On November 16, 2017, a bill that House Republicans claim would reduce taxes on corporations and individuals was passed in the US House of Representatives. It passed with 227 congressmen voting for it, and 205 against.
Meanwhile, the Senate Finance Committee has cleared the Senate version of the bill. Republicans from both houses endeavor to finish a joint tax reform proposal by the end of this year.
House and Senate Republicans aim to present a tax bill to President Donald Trump by Christmas. One of the President’s promises during the elections was to cut taxes, and he went to Capitol Hill to rally support for the bill before voting started.
The reform plan that passed in the House of Representatives would permanently reduce corporate tax rates from 35 percent to 20 percent. There are also amendments aimed to allow businesses to become more competitive, and it lowers the number of individual tax brackets from seven to four.
The bill introduces changes to certain tax breaks, such as restricting mortgage interest deductions, local and state deductions, almost doubling standard deductions as well as removing the personal exemption.
The Senate version revokes the mandate for Americans to obtain health care insurance, which is one of the requirements of Obamacare.
Senate Democrats are opposed to the bill. In a statement, Sen. Robert P. Casey Jr. (D-PA) said, “In order to finance tax cuts for the super-rich and big corporations, this proposal from Republicans in Washington would add $1.5 trillion to our deficit, which could lead to cuts to Social Security, Medicare and Medicaid.”
Some Senate Republicans have also expressed concerns about the proposed bill, foreseeing that deficits in the budget due to decreased taxes, individual tax cuts, and the revocation of one aspect of Obamacare could be obstacles to tax reform.
The CBO estimates that the Republican’s tax reform plan would cause the US national debt, currently at $20 trillion, to increase by $1.5 trillion over a period of ten years. This is causing some GOP legislators some worry about the future of America’s budget. For more information: https://www.cbo.gov/publication/53297
In a tweet, Senator Jeff Flake (R-AZ) said, “I remain concerned over how the current tax reform proposals will grow the already staggering national debt by opting for short-term fixes while ignoring long-term problems for taxpayers and the economy. We must achieve real tax reform crafted in a fiscally responsible manner.”
If the bill passes in the Senate, the two houses will come together to draft a joint proposal. The two chambers’ plans significantly differ when it comes to local and state tax deductions.
The version of the Senate completely removes these deductions. This may cause some House Republicans to withdraw their support since their version allows property tax deductions of up to $10,000.
Republican Congressman Dan Donovan (NY) also said, “The tax reform details as presented today will hurt, not help middle-class families in New York.
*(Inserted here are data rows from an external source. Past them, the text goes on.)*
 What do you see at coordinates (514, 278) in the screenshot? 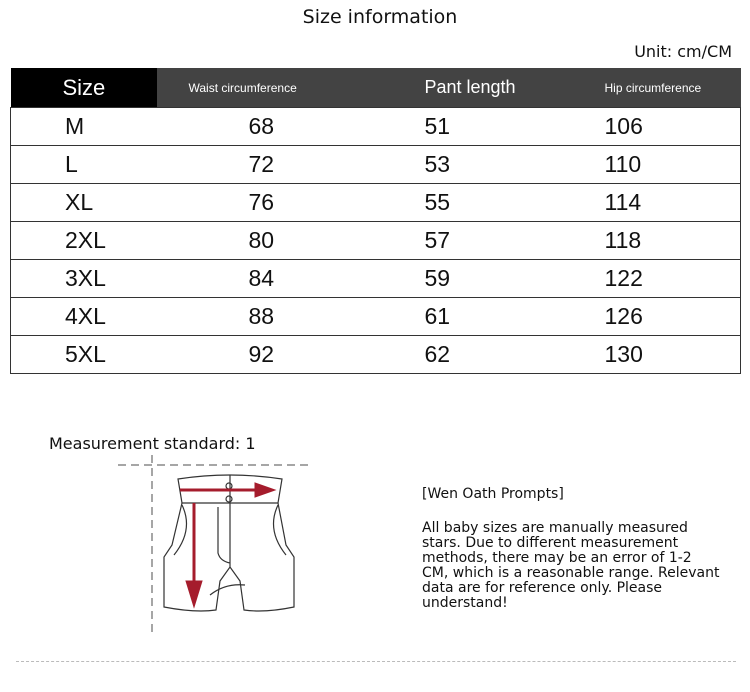
I see `pant-length-cell: 59` at bounding box center [514, 278].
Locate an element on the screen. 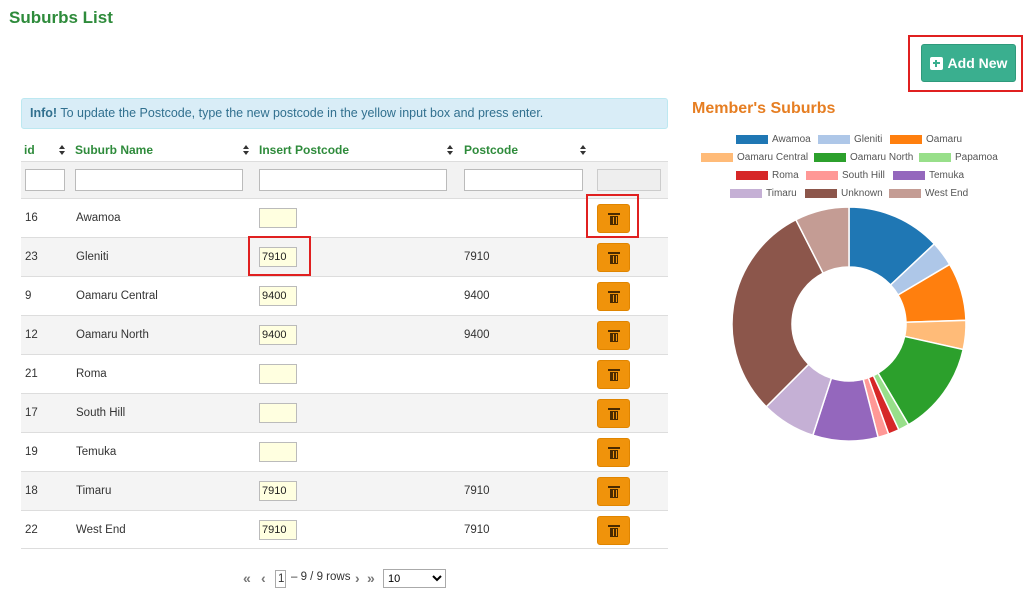 The height and width of the screenshot is (603, 1024). filter-postcode-input is located at coordinates (524, 180).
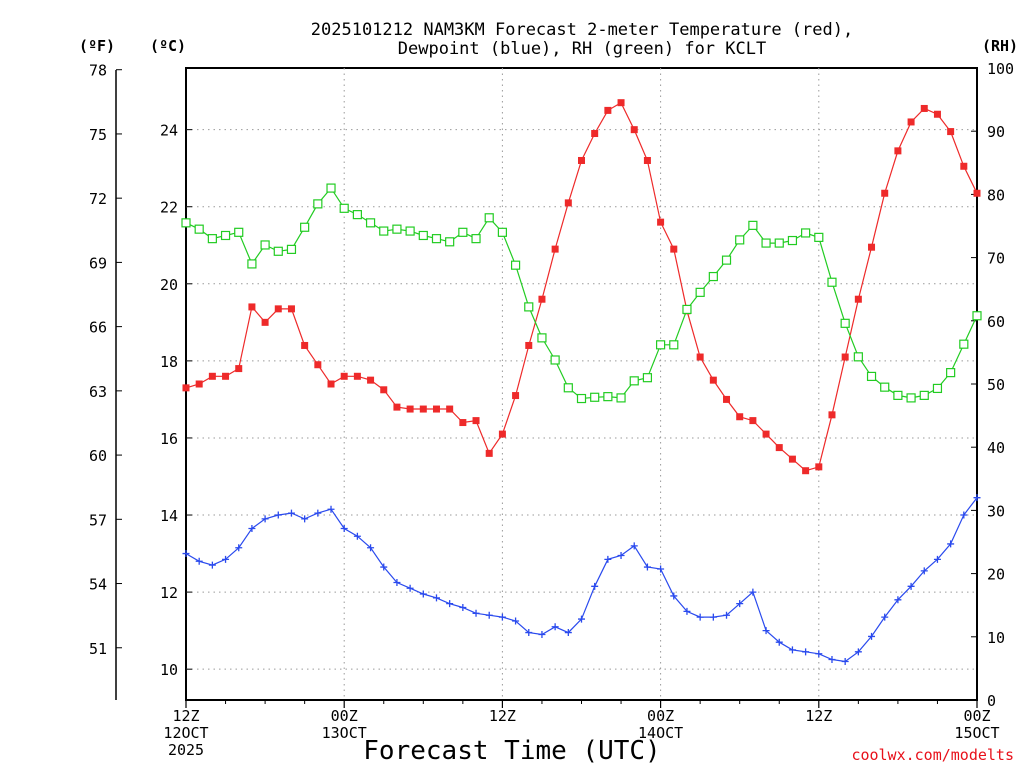 This screenshot has height=768, width=1024. I want to click on fahrenheit-tick-label: 66, so click(98, 328).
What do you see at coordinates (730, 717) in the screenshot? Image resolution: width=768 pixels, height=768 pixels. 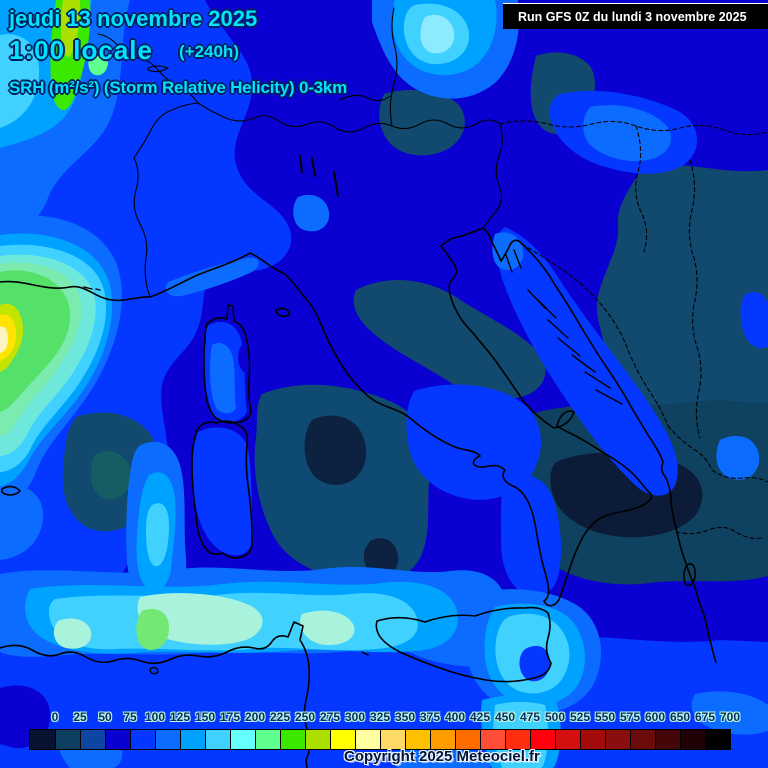 I see `colorbar-tick-label: 700` at bounding box center [730, 717].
We need a bill that doesn’t divide and penalize some Americans just because of their zip code..… People are counting on us; we have to get this right.”
This week, Republican leaders in the Senate are planning on bringing their tax reform bill to a vote at the Senate, possibly on Thursday, November 30.
“Back in D.C., big week for Tax Cuts and many other things of great importance to our Country. Senate Republicans will hopefully come through for all of us. The Tax Cut Bill is getting better and better. The end result will be great for ALL!” President Trump tweeted on Sunday night, November 26.
Senate Republicans need to garner 50 votes from their party in order for the bill to pass. According to Senate Republican Policy Committee Chairman John Barasso (R-WY) said President Trump will be attending the GOP’s luncheon on Tuesday, November 28, and will be talking about the tax reform bill, “We look forward to welcoming President Trump to the Senate again next Tuesday. This is a historic opportunity for our conference and the president to build on our momentum to give Americans the tax relief they’ve been waiting for.”